Sophie Cousineau
Le Groupe Pro Cycle, fabricant de bicyclettes de Saint-Georges, pédale comme s'il avait une meute de chiens à ses trousses. Et pour cause. En moins de trois ans, il a vu la concurrence chinoise décimer l'industrie américaine du vélo.
Avec un chiffre d'affaires de 85 millions de dollars et un effectif de 450 employés en haute saison, Pro Cycle met tout en oeuvre pour survivre.
Il soigne le design de ses vélos, des modèles haut de gamme qui se trouvent dans les boutiques spécialisées. Il améliore la qualité de ses produits, grâce à son nouvel atelier de peinture.
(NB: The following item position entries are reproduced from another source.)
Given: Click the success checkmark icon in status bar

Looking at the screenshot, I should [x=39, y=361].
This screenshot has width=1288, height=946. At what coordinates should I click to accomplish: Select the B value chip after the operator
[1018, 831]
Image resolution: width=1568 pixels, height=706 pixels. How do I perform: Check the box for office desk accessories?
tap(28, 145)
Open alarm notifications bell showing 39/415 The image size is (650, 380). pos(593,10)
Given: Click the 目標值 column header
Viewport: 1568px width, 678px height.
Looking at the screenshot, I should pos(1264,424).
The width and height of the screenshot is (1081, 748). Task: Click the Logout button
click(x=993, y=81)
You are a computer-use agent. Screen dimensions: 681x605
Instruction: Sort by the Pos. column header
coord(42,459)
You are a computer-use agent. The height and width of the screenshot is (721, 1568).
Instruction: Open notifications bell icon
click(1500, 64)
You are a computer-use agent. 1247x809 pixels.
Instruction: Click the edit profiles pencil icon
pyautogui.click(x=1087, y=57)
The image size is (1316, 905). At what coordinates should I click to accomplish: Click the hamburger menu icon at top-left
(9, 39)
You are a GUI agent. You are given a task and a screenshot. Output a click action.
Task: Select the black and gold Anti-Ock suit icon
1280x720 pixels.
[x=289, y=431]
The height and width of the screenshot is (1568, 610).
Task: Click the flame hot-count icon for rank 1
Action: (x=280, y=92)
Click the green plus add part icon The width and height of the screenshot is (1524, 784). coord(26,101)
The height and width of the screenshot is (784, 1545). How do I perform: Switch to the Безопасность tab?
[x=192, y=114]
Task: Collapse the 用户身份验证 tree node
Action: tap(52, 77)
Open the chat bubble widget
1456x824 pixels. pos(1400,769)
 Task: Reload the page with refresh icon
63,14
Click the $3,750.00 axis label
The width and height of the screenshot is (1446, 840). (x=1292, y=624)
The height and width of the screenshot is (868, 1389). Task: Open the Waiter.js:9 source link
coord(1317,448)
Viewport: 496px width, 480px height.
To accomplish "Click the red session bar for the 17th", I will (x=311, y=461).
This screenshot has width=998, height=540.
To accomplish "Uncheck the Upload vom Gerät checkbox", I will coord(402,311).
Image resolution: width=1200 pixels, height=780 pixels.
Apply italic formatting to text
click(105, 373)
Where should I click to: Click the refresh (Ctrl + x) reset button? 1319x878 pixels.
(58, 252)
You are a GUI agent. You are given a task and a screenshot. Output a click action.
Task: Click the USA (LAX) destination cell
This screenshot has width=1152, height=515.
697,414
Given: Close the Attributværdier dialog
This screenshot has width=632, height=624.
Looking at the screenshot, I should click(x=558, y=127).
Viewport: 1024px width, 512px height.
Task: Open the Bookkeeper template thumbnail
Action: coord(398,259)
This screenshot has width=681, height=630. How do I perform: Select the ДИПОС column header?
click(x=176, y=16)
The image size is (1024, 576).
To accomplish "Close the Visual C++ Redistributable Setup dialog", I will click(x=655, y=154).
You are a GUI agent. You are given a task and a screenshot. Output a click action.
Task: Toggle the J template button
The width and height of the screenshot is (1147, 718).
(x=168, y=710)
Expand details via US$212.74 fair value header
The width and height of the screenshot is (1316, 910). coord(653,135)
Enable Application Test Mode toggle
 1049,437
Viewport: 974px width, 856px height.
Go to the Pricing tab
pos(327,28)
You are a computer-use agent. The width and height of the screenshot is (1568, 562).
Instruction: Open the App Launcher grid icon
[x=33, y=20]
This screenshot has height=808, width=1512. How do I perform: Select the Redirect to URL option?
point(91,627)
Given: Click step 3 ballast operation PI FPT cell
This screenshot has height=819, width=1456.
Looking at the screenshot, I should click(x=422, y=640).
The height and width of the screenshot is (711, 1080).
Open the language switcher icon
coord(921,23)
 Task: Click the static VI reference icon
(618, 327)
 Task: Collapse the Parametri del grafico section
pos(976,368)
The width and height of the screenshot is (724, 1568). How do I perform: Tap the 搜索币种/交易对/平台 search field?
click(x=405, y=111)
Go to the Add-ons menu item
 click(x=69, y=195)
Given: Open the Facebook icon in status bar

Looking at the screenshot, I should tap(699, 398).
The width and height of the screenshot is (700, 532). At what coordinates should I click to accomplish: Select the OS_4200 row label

Il brevette toutes ses pièces, deux fois plutôt qu'une. Il investit dans la promotion de ses marques, dont Oryx, Mikado et Rocky Mountain. Il achète des composantes comme les dérailleurs en Asie.
Et pourtant, Pro Cycle n'est pas au bout de ses peines.
« C'est clair que les Chinois apprennent très rapidement, dit son président, Raymond Dutil. Pour nous, c'est une préoccupation constante. Qu'est-cee qu'on peut faire de plus ? »
Aussi, lorsqu'on demande à ce Beauceron issu d'une famille d'entrepreneurs s'il songe à faire assembler des vélos en Chine, il pousse un soupir. « Chaque annnée, on se pose la question. Mais jusqu'à maintenant, on a toujours été capable de dire non. Chaque année, on trouve des trucs, de nouvelles façons de faire. Chaque année, on réussit à s'en sortir. »
Il faut dire que l'industrie canadienne du vélo profite depuis 1992 de mesures antidumping qui restreignent la vente de bicyclettes fabriquées en Chine et à Taiwan. Ce qui n'a pas empêché Victoria Précision, l'un des trois grands fabricants canadiens, qui employait 220 personnes à Montréal, d'être menacé de liquidation depuis l'automne dernier.
Plus important producteur de vélos au monde, la Chine compte plus de 1000 usines qui ont une capacité de production estimée à 70 millions d'unités. Troquant leurs bicyclettes pour des voitures, les Chinois délaissent de plus en plus leur moyen de transport traditionnel. Avec une demande en chute, des millions de bicyclettes menacent d'inonder les marchés d'Europe et des Amériques, comme celui du Canada, où seulement 1,5 million de bicyclettes trouvent preneur.
Mais ces mesures de protection pour les bicyclettes les moins chères, réévaluées tous les cinq ans, sont moindres depuis l'an dernier. Et Raymond Dutil ne s'attend pas à ce que le Tribunal canadien du commerce extérieur les prolonge une troisième fois. « Pro Cycle a quatre ans pour s'en affranchir », dit-il.